WHAT YOU WILL DO:
- 1) Answer these from the forum thread about NSURLCache and stale responses:
(a) Which two headers does the server send in place of Cache-control: max-age or Expires?
(b) What server software and version appear in the cached response headers?
(c) Which section of which RFC does the reply quote?
- 2) Extend the forum thread about NSURLCache serving stale responses, picking up after its final sentence.

PASSAGE GIVEN:
▼

I am implementing an app which does a lot of networking calls to a rest-api that we also control. Recently we decided to introduce caching headers on the server side to save some valuable networking and server time. As we do not know beforehand for how long the data will be valid, we are not sending Cache-control: max-age or Expires headers, all we do is send a Last-Modified header together with a E-tag, so we always hit the server but responses are pretty fast most of the times with a 304.
Everything seemed to work fine at first, with many requests being cached. However, I am experiencing some random data errors on the app due to the caching.
For some reason I can not understand, at some point requests are being locally cached and used as "updated" data without hitting the server, when they actually are not. The problem keeps there until some time passes. Then everything goes to server normally again, exactly as it would behave with a cache-control header, but without it!. So, my question is:
How can NSURLCache together with NSURLConnection decide that a particular request does not need to go online when the original request did not come with Cache-control: max-age or Expires headers? Has anyone experienced similar effects? And how can I solve it without removing the whole cache?
Some more background info:
I am using AFNetworking, but it relies on NSURLConnection so I do not
think it changes anything
The cache used is the default [NSURLCache sharedURLCache] instance
It is a GET request, and when I check the headers from the cached response this is what I get:
po [response allHeaderFields]
"Access-Control-Allow-Headers" = "Content-Type";
"Access-Control-Allow-Methods" = "GET, POST, DELETE, PUT";
"Access-Control-Allow-Origin" = "*";
Connection = "keep-alive";
"Content-Encoding" = gzip;
"Content-Length" = 522;
"Content-Type" = "application/json";
Date = "Mon, 02 Sep 2013 08:00:38 GMT";
Etag = "\"044ad6e73ccd45b37adbe1b766e6cd50c\"";
"Last-Modified" = "Sat, 31 Aug 2013 10:36:06 GMT";
Server = "nginx/1.2.1";
"Set-Cookie" = "JSESSIONID=893A59B6FEFA51566023C14E3B50EE1E; Path=/rest-api/; HttpOnly";
I can not predict or reproduce when the error is going to happen so solutions that rely on deleting the cache are not an option.
I am using iOS5+
How can NSURLCache together with NSURLConnection decide that a
particular request does not need to go online when...
Section 13.2 of RFC 2616 says:
Since origin servers do not always provide explicit expiration times,
HTTP caches typically assign heuristic expiration times, employing
algorithms that use other header values (such as the Last-Modified
time) to estimate a plausible expiration time. The HTTP/1.1
specification does not provide specific algorithms, but does impose
worst-case constraints on their results. Since heuristic expiration
times might compromise semantic transparency, they ought to used
cautiously, and we encourage origin servers to provide explicit
expiration times as much as possible.
So, it's possible for the URL loading system to decide that the cached data is "fresh enough" even though you haven't provided a specific lifetime for the data.
For best results, you should try to provide a specific lifetime in your response headers. If adding such a header is impossible, perhaps you could change the request instead. if-modified-since or cache-control could each help you avoid cached data.

▲

PROVIDED DATA:
▼

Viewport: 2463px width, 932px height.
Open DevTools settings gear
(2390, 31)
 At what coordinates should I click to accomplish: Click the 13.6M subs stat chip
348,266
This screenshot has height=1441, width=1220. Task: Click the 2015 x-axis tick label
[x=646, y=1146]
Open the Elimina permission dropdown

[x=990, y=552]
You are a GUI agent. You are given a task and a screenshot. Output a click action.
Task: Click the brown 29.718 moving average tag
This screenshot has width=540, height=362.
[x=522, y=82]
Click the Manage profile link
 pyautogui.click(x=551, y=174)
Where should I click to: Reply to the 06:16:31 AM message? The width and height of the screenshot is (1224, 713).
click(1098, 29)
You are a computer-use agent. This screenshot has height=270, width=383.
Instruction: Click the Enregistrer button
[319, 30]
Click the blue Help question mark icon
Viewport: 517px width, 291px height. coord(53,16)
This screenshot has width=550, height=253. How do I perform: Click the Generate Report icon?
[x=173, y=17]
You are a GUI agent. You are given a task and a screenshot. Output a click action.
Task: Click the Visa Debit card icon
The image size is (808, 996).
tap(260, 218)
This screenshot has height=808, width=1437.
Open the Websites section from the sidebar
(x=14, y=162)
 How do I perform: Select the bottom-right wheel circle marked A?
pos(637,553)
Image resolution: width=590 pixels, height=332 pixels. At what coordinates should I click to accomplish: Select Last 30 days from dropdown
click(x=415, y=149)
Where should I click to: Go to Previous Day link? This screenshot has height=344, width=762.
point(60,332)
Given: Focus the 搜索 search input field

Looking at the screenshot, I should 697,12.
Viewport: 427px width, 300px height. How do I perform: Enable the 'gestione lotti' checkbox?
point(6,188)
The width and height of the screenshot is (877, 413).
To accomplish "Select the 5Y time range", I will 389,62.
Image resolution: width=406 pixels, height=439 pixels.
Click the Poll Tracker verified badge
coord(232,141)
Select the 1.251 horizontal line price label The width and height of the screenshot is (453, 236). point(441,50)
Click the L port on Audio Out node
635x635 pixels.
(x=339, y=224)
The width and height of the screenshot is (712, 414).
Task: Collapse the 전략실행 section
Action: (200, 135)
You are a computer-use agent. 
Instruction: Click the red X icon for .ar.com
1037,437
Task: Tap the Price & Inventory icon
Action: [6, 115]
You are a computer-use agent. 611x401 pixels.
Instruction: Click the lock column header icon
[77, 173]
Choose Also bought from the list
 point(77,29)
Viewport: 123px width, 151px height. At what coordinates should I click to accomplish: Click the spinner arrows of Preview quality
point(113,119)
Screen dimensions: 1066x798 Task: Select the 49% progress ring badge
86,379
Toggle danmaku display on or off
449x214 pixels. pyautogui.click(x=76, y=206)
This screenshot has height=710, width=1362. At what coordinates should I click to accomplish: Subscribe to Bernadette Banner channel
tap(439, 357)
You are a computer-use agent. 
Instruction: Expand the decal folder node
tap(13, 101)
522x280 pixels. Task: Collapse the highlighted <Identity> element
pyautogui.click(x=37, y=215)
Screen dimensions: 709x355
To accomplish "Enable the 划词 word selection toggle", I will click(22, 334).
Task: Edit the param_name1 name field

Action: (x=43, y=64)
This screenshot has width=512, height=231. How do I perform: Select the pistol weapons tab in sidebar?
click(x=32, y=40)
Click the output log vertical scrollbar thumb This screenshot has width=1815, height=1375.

▲

ANSWERS FOR THIS EXERCISE:
- 1)
(a) Last-Modified and E-tag
(b) nginx/1.2.1
(c) Section 13.2 of RFC 2616

- 2)
According to the statement "at some point requests are being locally cached and used as "updated" data without hitting the server" I am pretty sure that your requests are memory cached.
NSURLCache caches the data in memory. not on disk. So let me explain what might be happening with you.
You launches the app.
Makes a web service call
it fetches the data from server
you again makes a call and it fetches the response from memory without making a call to server and displays you the result.
You leaves the app for sometime or restarts the app. It checks if data is their in memory. If it is not available then it again makes a call to server and repeats the same behaviour.
I would recommend you to write your own disk caching for the same instead of relying on NSURLConnection and NSUrlCache. because some of the caching policies aer still not implemented from Apple.
please make sure that your NSURLRequest cache policy is set to NSURLRequestReturnCacheDataElseLoad
here if you are using AFNetworking in AFHTTPClient.m you can override the method
- (NSMutableURLRequest *)requestWithMethod:(NSString *)method
path:(NSString *)path
parameters:(NSDictionary *)parameters
replace the line 470 with this
NSMutableURLRequest *request = [[NSMutableURLRequest alloc] initWithURL:url cachePolicy:NSURLRequestReturnCacheDataElseLoad timeoutInterval:15];
what you are actually doing is to telling the request to load the cache if server is not updated..if server is updated then it will ignore the cache and download the content from server
FYI: NSURLCache stores the data in memory..if you want to store the data in disc you can use my class here
https://github.com/shoeb01717/Disc-Cache-iOS
Related
According to the documentation if you use the default useProtocolCachePolicy the logic is as follows:
If a cached response does not exist for the request, the URL loading system fetches the data from the originating source.
Otherwise, if the cached response does not indicate that it must be revalidated every time, and if the cached response is not stale (past its expiration date), the URL loading system returns the cached response.
If the cached response is stale or requires revalidation, the URL loading system makes a HEAD request to the originating source to see if the resource has changed. If so, the URL loading system fetches the data from the originating source. Otherwise, it returns the cached response.
However, my experimentation (see below) has shown this to be completely false. Even if the response is cached it is never used, and no HEAD request is ever made.
Scenario
I am making a request to a URL that returns ETag and Last-Modified headers which never change. I have made the request at least once so the response is already cached (which I can verify by looking at the cache DB for the app on the iOS simulator)
Using useProtocolCachePolicy (the default)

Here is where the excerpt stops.